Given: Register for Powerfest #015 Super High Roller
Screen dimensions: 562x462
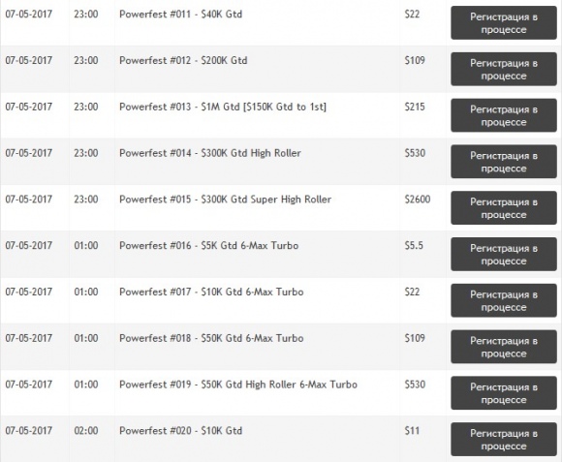Looking at the screenshot, I should point(504,207).
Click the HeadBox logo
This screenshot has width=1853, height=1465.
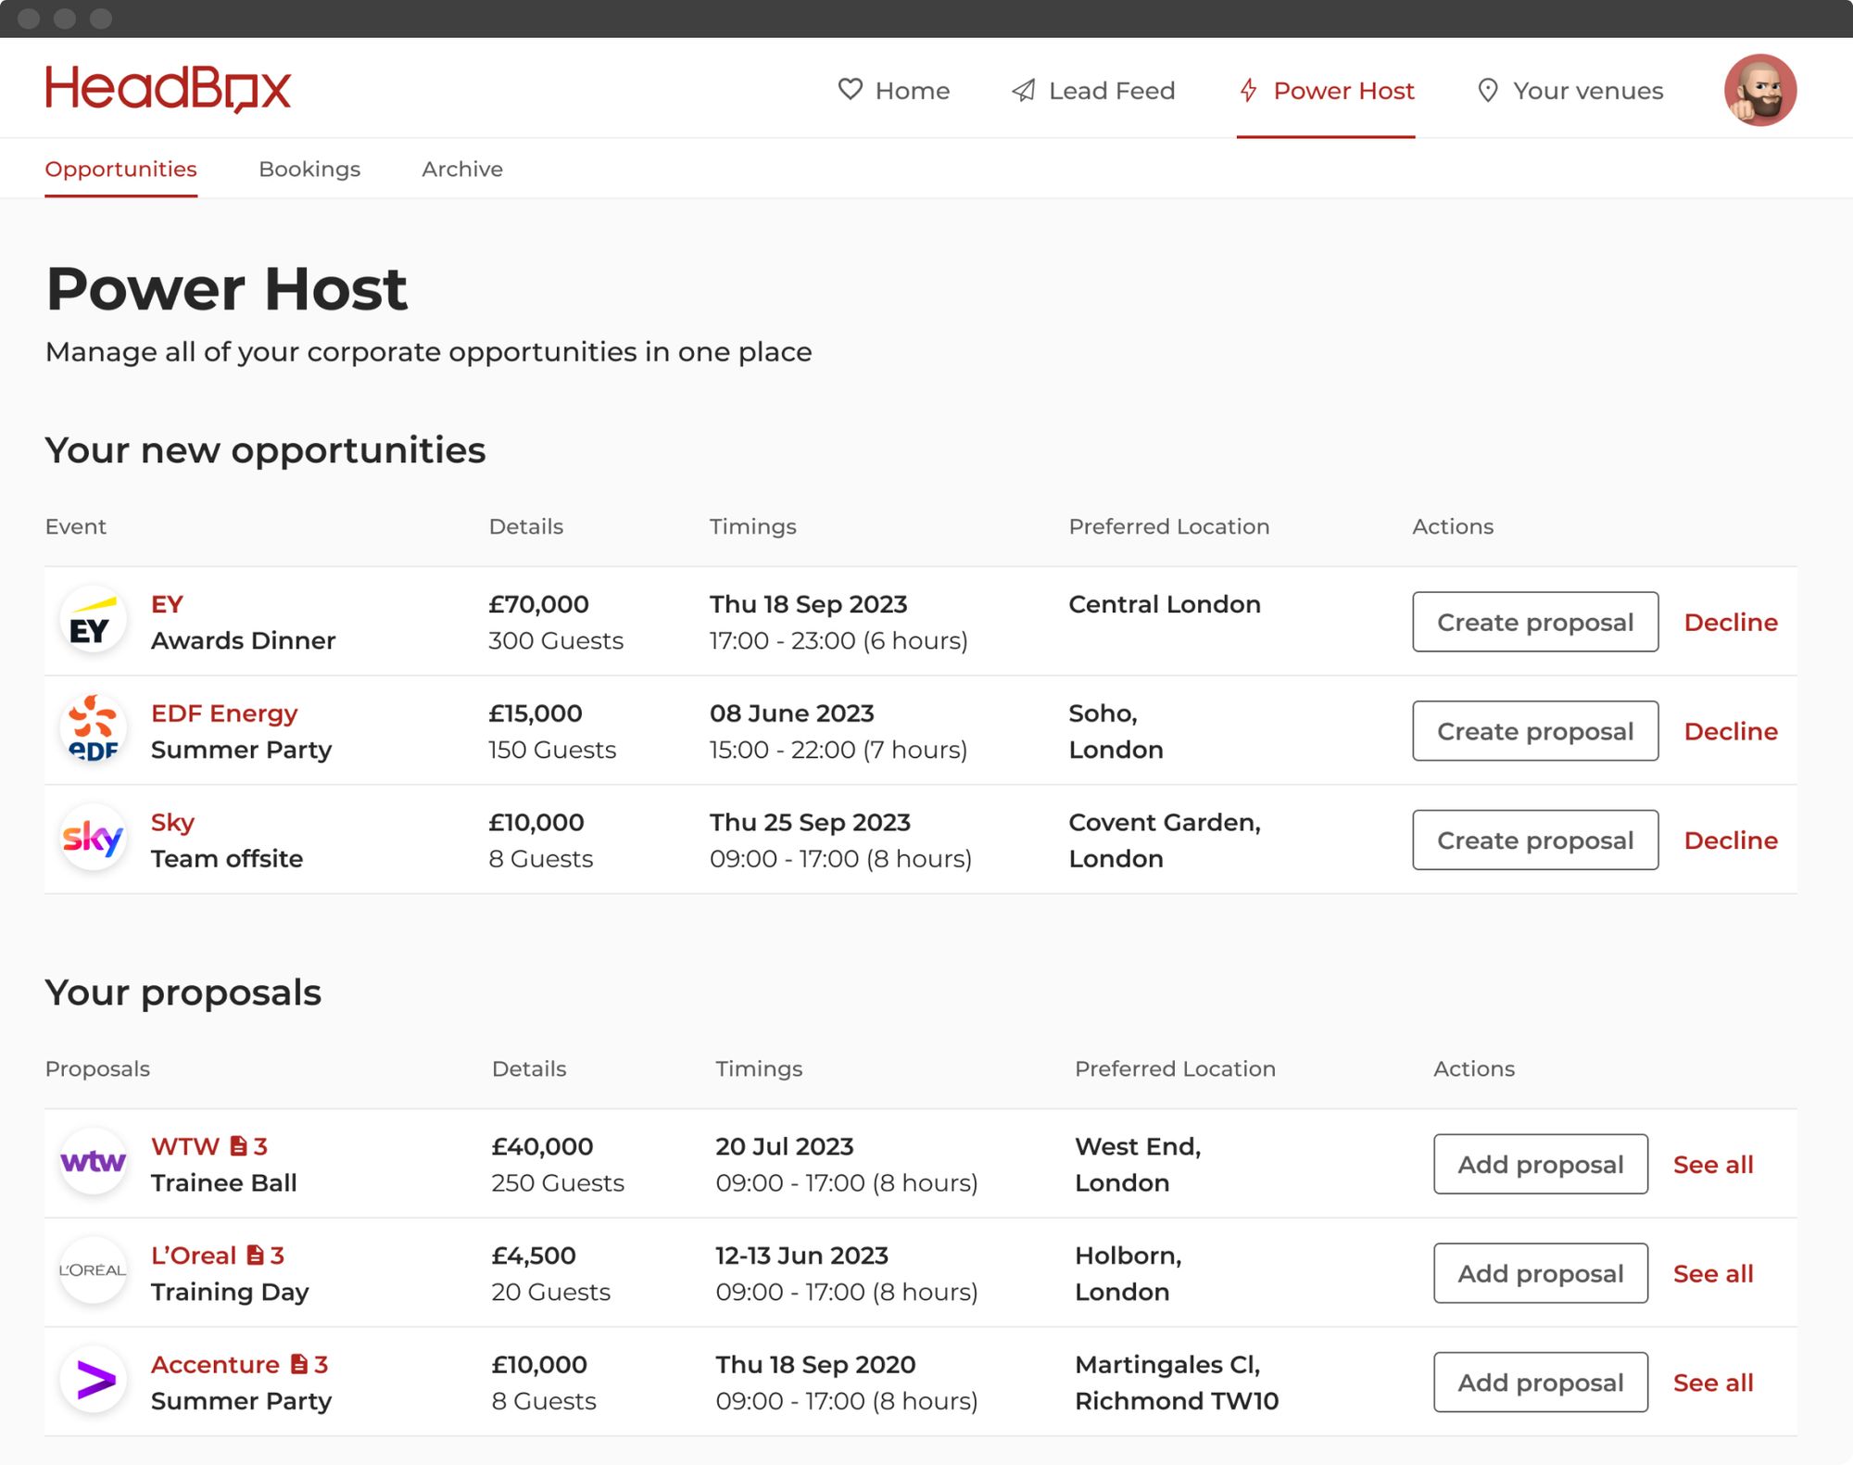coord(167,88)
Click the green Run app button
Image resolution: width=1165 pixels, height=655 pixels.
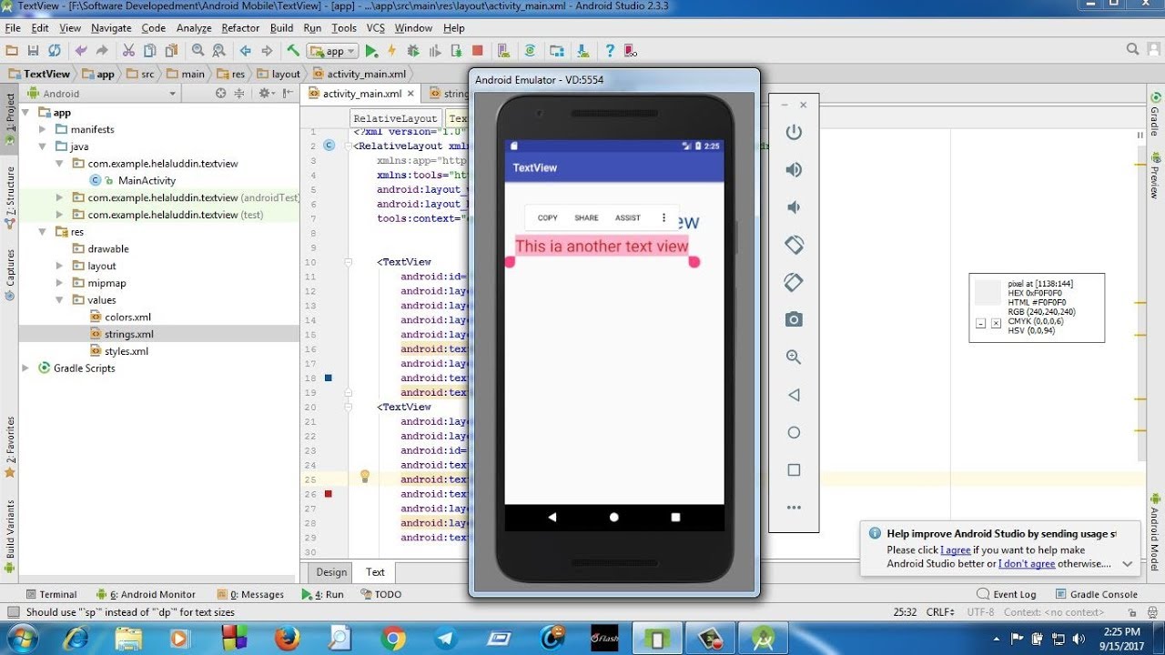point(371,51)
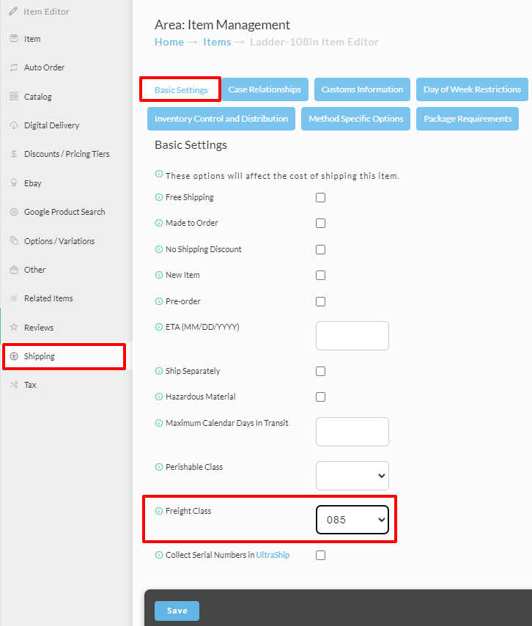
Task: Toggle Collect Serial Numbers checkbox
Action: tap(320, 556)
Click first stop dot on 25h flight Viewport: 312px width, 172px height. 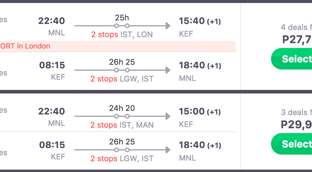[116, 26]
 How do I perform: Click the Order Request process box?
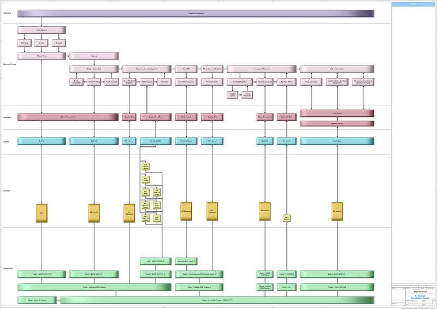pos(42,30)
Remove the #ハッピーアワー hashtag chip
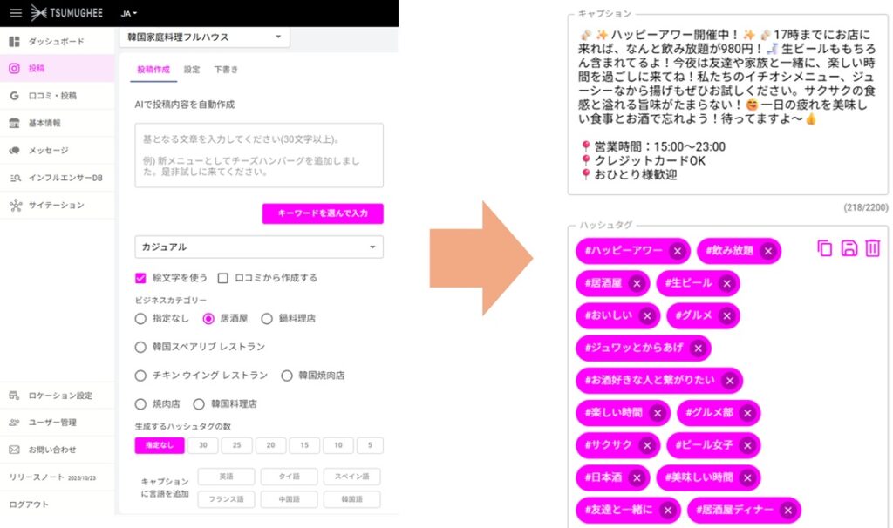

- - - - -

Task to carry out
Rewrite the part of the records that opens with the first line and closes with the line containing "coord(167,88)", replacing "logo" with "icon" and leaving everything else unchanged. Give only those lines, without the pictures.

Output for this task
Given: Register for Powerfest #015 Super High Roller
Screen dimensions: 562x462
Looking at the screenshot, I should point(504,207).
Click the HeadBox icon
This screenshot has width=1853, height=1465.
coord(167,88)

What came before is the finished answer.